There may have been less startling primers on adult sexuality than James Salter’s novel A Sport and a Pastime for me to read as a young man, but few could have been as illuminating or comprehensive. Anyway, as with cold water, it is best to jump in. Or as the novel’s narrator explains, citing Rilke, “there are no classes for beginners in life, the most difficult thing is always asked of one right away.” The erotic passages are justly famous, scandalous in 1967 and still instructional, in a practical sense, decades later. There was much to learn: about terminology (the male organ is rightly called a prick), positions (nothing tantric, but interesting for a teenager), and accessories (“In his clothing he conceals, like an assassin, a small tube of lubricant”). Salter is a great celebrant of the human anatomy and its various uses, but is equivocal about the emotions that sex produces: it can be tender, selfish, thrilling, boring, and, at times, even murderous, producing a “satanic happiness.”

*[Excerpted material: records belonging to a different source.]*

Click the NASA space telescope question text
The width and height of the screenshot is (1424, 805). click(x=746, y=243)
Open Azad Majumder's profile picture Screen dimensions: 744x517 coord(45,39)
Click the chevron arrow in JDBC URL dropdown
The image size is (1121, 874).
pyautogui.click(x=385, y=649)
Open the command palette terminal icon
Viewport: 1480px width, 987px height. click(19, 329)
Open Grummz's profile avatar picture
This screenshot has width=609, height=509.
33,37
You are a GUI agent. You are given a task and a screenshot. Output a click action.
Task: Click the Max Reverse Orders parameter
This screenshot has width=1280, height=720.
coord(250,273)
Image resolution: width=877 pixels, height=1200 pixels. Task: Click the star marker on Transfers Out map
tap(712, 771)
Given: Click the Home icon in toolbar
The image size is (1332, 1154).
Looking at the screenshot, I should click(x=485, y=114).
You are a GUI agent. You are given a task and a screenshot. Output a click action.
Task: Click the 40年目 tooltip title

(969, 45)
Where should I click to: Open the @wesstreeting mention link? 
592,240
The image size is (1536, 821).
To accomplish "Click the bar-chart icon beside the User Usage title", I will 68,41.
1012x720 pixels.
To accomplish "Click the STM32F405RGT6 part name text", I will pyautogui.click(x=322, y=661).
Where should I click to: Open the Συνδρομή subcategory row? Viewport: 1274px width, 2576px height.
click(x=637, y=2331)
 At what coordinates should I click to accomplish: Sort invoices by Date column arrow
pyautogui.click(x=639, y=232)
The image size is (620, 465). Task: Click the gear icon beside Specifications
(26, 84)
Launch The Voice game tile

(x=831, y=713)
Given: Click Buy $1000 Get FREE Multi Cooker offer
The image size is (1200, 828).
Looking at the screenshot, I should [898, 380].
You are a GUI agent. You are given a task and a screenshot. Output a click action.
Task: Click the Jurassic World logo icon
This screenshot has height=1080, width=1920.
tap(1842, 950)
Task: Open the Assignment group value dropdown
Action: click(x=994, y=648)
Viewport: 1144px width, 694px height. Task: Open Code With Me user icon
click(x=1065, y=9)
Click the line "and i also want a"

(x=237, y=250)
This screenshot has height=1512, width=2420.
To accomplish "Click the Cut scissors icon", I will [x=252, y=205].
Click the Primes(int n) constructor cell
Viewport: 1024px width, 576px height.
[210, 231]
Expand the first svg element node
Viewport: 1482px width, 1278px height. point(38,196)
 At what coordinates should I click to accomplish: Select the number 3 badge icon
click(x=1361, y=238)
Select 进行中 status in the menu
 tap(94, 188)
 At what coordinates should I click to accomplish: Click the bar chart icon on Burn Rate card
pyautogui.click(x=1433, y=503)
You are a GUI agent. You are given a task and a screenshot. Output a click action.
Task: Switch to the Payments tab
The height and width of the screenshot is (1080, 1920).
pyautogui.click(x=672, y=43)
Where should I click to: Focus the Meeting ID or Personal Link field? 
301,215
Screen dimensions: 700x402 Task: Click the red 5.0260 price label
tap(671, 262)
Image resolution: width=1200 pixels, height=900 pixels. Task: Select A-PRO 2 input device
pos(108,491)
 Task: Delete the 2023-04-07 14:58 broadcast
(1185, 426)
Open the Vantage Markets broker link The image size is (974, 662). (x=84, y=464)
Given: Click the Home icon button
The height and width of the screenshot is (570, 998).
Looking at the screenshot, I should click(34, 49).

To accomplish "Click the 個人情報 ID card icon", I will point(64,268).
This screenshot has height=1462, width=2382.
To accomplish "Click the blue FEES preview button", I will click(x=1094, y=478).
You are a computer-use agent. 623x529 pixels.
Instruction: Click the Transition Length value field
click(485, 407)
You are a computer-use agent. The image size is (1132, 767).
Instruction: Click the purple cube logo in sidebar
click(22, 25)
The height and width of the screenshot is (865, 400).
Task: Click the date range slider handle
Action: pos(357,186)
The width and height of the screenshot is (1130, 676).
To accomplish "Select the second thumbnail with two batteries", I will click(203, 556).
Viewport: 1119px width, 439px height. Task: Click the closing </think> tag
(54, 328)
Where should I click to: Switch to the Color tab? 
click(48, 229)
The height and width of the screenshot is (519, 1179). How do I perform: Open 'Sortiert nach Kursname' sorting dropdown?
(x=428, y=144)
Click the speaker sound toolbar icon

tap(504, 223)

The more significant education, however, came from Salter’s sensibility, his mature insistence that sex is more than just a private act conducted by two people in the dark, that it exists as a part of history, with a past and future as well as a present. Also: that sex is central to love, which is central to life; that greatness and heroism exist in even the most common of places; and perhaps most striking, that “straight” men could be in love with each other.
The novel follows an affair in France between Phillip Dean, an American, and his lover, a young Frenchwoman named Anne-Marie, and is told from the perspective of a voyeuristic, sometimes obsessive third person, the narrator, who feels from Dean “the pull of a dark star.” Dean may be petulant and inconstant, but he is in some essential way pure.